Tuesday, August 23, 2005

Bits and Pieces – Impressions from Uganda – Part III


‘Is it confirmed?’, people asked. News make their way around town that four of the children abducted from Lacor Seminary have been killed by the rebels. Cold blooded murder. It seems that they were not fast enough anymore; just could not keep up with the pace the rebels demanded. Some of them might have been wounded a bit due to the walk through dense scrub-lands, most probably without shoes. So they were executed. Barbarously clubbed to death. The LRA doesn’t hesitate for long when they want to get rid of people. They are killed. And rebels want to safe bullets and avoid being tracked down. So they normally kill people with pangas (machetes), hammers or rifle butts. A cruel death – but very common in our region. ‘Yes, it is confirmed by the military but not yet by independent sources. So let’s keep on hoping they are alive.’ The principle of hope it’s often the only thing that keeps people going in Acholiland.
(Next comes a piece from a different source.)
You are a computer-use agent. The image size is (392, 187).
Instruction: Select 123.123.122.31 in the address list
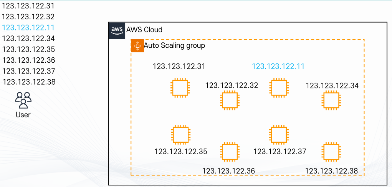(28, 6)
I almost didn’t see it, the bright green chameleon that crossed the deep mud of the rusty red road. A nice looking creature with a funny walking style. It looked a bit like one of the early animated cartoon figures. The African version of Loony Tunes. Especially weird are its eyes. Chameleons can move their eyes individually. That gives ‘em a kind of a crooky look. I was a bit surprised to see something that bright and green, clearly not a good camouflage on a red road in the African outback. I wonder if these animals are really able to adapt to their environment. Or if this is another one of these myths that just manage to escape its extinction by being repeated over and over again – regardless its – untrue? - content. I’ll find out and let you know in my next letter. The last time I saw a chameleon was in Murchison Falls National Park. It clung to the handle of a toilet brush. That one also didn’t adapt very well to its environment. Its green color didn’t blend in well with the toilet’s white. But I must admit it would have been quite a hard job.


‘Sixty Five get out of our line! Over’, we hear a male voice over the two way radio. We have just been contacted by one of our outpost stations and answered for the first time, when this voice interrupted our conversation rudely. Within seconds we got to understand that the voice belonged to Onen Kamdulu, one of the LRA commanders active in our area. And without further talk he explained to us, that our two-way radio set would be looted within the course of the day. In addition he would order his fighters to open fire of every Cartitas vehicle they would come across. Great opening for a day. The receptionist handling the radio was still shaking when she called me to inform me about this message from the rebels. It’s the first time we have been directly warned like that. So what to do? ‘Who is out with a car? Call them to make sure they get the Caritas flags normally being displayed on our cars down. Well, we will still be left with the stickers on the doors. But the flags are an even easier target marker. They shall get them down immediately. And if possible they should try to come back to the head office not later than four.’ Up to then the chance for an ambush is rather limited. The later it gets, the higher the risk. ‘How about the visitor expected for today?’ He is supposed to be on its way up from Kampala and arrive here not later than noon. But let’s check. Surprise, the driver had problems with the car and will not be able to leave Kampala before 3:30 pm. And then it still is a four-hour’s drive to Gulu. Under normal circumstances it would already be a risk; with the new developments it would be completely nuts even to try. So let’s get the visitor up differently. ‘What else? How big do we consider the danger of an attack on the office during the day?’ ‘ Not very likely, so let’s forget about it.’ But we should get some of the more valuable things to a safer place over night. The office is six kilometers out of town and we have had enough proof that attacks in this area and on church property are possible. Actually after the events from Lacor Seminary, it is not just possible, it is likely. ‘Well, that’s all we can do for right now. So back to work and let’s hope for the best.’ There it is again: Bloch’s principle of hope.